(Saved data entries)

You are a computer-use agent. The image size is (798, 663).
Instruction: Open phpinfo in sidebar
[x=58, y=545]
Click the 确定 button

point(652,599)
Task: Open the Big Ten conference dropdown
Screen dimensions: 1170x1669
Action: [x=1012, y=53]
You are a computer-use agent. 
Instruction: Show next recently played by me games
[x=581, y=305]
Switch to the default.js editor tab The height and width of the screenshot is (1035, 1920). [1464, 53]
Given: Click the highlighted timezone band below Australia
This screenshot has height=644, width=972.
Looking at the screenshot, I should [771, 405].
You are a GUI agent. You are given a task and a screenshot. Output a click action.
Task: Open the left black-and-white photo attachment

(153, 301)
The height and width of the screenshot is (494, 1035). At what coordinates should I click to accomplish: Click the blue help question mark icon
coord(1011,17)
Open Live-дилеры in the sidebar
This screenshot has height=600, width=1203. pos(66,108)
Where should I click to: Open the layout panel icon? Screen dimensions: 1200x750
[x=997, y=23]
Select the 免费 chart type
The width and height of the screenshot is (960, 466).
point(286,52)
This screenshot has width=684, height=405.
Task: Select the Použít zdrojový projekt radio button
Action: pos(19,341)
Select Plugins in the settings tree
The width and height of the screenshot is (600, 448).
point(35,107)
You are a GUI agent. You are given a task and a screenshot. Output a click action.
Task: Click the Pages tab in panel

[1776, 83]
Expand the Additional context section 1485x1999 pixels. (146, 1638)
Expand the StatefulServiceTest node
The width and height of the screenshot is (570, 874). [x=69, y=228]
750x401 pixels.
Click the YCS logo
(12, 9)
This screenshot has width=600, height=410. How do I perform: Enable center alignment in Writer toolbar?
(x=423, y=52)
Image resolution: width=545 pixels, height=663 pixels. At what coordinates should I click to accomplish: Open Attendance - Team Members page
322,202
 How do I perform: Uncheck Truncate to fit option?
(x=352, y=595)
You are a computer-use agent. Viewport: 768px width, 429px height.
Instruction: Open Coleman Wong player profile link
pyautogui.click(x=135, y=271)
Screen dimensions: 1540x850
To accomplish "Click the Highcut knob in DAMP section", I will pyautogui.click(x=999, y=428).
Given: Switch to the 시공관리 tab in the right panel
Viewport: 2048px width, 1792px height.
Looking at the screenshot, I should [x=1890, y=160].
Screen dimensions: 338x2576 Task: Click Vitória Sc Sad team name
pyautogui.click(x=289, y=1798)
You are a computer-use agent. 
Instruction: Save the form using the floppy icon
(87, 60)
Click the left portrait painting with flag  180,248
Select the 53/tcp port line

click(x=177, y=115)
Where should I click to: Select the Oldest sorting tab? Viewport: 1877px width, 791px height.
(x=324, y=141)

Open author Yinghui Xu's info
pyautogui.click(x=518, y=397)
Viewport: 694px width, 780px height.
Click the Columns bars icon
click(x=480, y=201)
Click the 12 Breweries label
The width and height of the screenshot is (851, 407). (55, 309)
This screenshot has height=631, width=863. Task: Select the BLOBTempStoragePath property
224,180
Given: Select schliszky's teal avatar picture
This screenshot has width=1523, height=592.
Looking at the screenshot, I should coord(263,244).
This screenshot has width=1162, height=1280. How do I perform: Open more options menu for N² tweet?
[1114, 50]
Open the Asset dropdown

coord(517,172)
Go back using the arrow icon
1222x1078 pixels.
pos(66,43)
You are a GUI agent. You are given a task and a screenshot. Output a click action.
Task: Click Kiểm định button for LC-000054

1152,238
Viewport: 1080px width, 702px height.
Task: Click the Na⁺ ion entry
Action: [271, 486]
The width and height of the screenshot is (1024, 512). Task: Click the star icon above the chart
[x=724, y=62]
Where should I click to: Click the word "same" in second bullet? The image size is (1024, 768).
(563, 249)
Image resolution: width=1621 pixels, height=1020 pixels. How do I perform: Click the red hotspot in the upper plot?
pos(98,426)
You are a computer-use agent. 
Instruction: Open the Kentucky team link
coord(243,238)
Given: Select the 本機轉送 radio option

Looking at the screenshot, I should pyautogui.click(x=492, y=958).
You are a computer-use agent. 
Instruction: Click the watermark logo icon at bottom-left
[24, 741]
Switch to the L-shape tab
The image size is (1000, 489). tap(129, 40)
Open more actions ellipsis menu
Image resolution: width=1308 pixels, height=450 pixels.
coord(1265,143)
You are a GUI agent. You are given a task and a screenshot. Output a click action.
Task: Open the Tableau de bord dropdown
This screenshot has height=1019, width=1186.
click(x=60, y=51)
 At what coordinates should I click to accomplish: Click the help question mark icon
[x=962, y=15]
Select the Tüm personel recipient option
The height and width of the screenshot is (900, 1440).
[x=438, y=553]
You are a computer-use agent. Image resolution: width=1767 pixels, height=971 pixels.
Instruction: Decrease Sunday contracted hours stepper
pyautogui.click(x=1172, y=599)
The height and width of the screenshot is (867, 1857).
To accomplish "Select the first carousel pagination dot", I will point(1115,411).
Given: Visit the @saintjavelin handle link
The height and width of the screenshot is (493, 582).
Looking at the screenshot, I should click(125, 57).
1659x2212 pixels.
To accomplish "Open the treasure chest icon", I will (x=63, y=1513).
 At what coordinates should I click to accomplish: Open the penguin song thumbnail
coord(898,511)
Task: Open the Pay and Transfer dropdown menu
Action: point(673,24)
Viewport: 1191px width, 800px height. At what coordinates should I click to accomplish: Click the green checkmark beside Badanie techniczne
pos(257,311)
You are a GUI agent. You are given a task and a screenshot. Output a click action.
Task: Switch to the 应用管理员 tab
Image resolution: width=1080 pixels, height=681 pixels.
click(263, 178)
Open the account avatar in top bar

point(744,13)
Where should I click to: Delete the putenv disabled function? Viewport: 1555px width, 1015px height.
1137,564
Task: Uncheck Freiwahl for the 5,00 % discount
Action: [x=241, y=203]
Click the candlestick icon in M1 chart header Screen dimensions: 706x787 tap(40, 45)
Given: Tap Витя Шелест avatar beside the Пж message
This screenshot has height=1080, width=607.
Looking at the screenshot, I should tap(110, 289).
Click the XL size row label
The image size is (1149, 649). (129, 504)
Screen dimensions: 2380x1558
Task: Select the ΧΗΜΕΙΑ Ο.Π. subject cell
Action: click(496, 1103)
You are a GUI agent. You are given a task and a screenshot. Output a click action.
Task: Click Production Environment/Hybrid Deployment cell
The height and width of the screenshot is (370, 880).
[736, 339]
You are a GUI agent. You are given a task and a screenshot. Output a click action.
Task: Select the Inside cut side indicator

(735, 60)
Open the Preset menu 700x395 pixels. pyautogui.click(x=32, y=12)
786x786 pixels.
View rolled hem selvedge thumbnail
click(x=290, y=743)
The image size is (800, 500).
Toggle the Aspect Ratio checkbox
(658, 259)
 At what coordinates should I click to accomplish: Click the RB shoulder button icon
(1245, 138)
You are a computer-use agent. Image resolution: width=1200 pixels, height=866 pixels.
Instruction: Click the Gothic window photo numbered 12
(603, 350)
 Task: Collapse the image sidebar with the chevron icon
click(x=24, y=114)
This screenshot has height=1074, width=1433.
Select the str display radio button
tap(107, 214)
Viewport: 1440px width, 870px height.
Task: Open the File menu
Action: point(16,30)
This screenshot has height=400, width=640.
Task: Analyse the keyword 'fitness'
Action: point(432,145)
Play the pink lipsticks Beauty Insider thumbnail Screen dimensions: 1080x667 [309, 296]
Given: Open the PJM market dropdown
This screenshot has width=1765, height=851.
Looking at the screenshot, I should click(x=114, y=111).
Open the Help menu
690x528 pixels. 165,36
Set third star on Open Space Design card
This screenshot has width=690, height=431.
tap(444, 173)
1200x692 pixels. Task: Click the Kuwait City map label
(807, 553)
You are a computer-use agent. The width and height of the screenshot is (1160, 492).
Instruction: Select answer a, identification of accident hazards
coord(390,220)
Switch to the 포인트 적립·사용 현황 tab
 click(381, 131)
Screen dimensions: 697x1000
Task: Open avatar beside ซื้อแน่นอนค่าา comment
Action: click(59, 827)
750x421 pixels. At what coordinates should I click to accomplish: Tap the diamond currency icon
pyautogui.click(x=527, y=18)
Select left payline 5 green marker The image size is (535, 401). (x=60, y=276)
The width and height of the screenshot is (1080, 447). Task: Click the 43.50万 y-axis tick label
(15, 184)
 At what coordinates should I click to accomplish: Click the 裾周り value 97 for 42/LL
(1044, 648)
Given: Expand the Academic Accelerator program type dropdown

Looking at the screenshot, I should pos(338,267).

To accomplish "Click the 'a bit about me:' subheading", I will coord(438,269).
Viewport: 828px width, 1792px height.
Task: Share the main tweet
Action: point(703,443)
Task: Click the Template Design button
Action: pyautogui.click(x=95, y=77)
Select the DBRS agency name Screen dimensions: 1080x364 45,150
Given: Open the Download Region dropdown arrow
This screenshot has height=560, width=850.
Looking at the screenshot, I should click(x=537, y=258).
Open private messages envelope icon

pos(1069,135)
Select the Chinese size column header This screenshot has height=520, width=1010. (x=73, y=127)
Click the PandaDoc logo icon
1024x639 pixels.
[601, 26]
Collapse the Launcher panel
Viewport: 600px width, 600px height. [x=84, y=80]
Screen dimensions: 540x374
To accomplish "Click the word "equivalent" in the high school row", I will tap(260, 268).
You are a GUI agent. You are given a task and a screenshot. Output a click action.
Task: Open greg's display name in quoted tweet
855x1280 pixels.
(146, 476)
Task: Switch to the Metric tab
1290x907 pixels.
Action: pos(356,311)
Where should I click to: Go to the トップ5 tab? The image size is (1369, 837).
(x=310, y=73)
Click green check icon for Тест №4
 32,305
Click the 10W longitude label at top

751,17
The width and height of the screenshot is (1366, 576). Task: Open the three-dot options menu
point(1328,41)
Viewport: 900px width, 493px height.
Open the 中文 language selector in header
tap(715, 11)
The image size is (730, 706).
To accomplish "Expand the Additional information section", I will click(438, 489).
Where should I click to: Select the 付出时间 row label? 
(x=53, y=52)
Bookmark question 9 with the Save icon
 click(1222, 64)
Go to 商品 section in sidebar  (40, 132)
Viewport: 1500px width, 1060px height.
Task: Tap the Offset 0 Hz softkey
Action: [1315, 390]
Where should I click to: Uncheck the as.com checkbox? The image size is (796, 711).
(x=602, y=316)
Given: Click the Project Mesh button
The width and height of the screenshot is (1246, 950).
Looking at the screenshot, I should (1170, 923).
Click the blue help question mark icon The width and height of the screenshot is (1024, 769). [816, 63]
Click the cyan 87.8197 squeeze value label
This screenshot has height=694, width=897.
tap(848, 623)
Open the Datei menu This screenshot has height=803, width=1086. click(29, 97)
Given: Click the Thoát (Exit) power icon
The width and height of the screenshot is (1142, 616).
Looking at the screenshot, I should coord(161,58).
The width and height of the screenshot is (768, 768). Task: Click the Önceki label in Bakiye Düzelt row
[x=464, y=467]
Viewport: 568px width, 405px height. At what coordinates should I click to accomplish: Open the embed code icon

▶ ASSIGNED TASK
Give again exactly, and only, the lines above starting at the one with "Given: Open the Download" and ending at the one with "Screen dimensions: 540x374".

▶ EXERCISE ANSWER
Given: Open the Download Region dropdown arrow
This screenshot has height=560, width=850.
Looking at the screenshot, I should click(x=537, y=258).
Open private messages envelope icon

pos(1069,135)
Select the Chinese size column header This screenshot has height=520, width=1010. (x=73, y=127)
Click the PandaDoc logo icon
1024x639 pixels.
[601, 26]
Collapse the Launcher panel
Viewport: 600px width, 600px height. [x=84, y=80]
Screen dimensions: 540x374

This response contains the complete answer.